Segment Start: Supplied entries

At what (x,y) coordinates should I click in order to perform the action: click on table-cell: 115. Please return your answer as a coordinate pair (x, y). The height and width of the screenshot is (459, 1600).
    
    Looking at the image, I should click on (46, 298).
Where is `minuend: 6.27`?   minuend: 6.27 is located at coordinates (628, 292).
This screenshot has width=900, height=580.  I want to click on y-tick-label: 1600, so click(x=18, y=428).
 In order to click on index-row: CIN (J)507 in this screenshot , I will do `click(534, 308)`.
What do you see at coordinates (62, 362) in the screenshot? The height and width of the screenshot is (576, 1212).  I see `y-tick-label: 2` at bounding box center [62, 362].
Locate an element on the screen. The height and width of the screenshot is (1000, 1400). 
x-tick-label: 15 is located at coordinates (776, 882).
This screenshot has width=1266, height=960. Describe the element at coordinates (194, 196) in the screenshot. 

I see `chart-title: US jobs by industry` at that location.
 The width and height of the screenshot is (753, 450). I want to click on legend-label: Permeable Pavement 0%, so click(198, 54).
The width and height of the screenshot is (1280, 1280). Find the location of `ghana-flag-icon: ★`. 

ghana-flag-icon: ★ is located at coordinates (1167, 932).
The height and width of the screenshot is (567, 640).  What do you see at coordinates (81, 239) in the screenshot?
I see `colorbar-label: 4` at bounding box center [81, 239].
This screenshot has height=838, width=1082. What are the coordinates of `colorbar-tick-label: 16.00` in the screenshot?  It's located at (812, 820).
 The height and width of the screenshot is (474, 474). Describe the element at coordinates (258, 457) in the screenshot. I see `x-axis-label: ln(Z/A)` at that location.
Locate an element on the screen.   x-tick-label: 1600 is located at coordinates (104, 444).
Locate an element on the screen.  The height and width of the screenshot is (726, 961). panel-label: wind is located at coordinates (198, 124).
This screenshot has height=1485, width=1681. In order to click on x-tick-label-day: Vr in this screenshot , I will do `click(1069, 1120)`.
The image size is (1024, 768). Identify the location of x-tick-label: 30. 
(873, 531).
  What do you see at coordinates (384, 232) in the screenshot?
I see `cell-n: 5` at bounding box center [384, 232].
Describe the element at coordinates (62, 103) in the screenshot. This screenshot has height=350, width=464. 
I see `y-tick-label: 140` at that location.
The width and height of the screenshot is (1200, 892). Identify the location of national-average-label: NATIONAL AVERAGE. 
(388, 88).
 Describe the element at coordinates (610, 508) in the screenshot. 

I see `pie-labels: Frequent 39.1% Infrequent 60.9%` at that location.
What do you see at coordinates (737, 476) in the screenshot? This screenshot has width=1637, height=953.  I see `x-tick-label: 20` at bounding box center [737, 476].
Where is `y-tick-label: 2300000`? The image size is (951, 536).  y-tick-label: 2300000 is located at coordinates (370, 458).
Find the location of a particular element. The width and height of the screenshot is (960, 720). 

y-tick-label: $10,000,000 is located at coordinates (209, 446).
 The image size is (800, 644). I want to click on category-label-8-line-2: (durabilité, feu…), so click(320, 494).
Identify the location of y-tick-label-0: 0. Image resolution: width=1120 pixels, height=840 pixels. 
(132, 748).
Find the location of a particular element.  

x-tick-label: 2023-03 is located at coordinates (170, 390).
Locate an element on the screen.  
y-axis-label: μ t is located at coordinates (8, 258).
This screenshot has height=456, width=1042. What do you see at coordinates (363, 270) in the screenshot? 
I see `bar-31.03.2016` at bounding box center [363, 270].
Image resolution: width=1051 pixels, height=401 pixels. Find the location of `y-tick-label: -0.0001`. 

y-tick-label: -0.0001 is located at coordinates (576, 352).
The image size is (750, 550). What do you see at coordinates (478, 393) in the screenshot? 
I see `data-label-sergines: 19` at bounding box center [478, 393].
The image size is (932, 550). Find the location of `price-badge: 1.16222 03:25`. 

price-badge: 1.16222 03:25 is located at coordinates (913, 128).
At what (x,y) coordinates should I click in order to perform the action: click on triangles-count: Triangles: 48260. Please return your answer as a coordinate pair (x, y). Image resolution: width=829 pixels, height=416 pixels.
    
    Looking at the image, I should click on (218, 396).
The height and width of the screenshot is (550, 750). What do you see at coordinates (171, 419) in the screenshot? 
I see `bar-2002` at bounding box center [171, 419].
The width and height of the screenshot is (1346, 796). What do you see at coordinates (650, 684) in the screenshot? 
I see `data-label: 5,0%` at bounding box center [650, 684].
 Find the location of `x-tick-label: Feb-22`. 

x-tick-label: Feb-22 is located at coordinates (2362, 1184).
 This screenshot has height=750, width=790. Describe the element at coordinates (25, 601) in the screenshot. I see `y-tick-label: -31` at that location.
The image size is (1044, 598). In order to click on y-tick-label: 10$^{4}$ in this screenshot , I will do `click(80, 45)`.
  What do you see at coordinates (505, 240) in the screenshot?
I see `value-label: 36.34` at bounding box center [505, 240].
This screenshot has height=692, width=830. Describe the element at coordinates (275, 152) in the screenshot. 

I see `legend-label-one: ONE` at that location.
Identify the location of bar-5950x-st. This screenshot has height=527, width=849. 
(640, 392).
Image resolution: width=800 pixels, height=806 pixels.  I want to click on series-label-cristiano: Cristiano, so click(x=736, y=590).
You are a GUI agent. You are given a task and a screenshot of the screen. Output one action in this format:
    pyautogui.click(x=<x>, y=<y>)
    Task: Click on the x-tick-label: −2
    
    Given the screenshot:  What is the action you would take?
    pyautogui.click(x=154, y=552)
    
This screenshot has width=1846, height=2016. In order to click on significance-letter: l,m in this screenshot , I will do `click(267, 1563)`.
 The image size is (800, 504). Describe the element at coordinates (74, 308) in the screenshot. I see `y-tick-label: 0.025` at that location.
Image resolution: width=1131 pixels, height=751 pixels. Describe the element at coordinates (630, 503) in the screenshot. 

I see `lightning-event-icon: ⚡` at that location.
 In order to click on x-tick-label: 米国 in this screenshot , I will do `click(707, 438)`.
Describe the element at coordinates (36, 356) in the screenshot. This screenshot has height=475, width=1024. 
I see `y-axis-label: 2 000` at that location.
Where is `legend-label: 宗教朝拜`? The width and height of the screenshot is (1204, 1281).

Segment End: Supplied entries

Count the lines in the listing above that contain the string "badge", and give only that number.

**Written answer**
2